Exercise details.
Check each line of the entries below for the string "computer"; copy every line where it appears.

Saved entries
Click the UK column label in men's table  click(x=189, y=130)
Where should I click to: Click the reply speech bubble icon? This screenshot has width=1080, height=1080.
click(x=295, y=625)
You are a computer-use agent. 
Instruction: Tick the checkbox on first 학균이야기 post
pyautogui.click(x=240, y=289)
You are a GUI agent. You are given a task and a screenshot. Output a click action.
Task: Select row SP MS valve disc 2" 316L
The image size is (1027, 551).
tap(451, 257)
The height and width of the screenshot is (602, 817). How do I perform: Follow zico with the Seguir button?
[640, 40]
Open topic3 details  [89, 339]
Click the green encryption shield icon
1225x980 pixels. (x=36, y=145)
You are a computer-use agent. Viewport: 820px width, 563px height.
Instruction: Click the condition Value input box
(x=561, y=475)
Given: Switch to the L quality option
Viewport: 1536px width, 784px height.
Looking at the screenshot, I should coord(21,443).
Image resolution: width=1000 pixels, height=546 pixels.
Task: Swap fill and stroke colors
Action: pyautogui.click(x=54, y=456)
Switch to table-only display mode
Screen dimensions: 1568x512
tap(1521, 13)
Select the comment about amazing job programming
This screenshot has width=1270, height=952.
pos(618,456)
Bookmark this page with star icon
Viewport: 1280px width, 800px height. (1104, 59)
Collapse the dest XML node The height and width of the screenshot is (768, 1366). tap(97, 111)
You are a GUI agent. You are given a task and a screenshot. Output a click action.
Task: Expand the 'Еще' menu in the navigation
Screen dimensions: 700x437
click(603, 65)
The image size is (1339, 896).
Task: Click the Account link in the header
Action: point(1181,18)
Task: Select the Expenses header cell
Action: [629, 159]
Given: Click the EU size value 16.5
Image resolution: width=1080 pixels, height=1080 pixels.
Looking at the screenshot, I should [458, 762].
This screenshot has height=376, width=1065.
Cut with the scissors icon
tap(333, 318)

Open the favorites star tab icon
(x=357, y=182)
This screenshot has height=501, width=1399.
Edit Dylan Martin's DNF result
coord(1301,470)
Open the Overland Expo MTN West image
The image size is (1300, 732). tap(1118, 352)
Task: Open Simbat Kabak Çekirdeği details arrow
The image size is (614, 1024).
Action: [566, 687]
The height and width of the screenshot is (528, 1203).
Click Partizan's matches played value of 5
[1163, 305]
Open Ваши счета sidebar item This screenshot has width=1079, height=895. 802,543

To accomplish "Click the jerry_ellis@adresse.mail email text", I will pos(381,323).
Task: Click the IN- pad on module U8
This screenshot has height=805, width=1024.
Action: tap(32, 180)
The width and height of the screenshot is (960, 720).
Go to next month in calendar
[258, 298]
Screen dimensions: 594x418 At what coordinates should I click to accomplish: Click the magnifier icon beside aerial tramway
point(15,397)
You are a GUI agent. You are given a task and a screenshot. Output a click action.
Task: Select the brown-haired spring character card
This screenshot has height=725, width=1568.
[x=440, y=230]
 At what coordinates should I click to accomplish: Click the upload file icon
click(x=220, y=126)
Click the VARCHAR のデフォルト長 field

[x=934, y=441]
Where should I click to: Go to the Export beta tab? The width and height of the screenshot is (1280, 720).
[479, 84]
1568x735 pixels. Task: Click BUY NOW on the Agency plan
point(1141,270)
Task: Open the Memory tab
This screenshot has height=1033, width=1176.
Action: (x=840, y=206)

Response.
You are a computer-use agent. 
You are a computer-use agent. Viewport: 820px width, 563px height.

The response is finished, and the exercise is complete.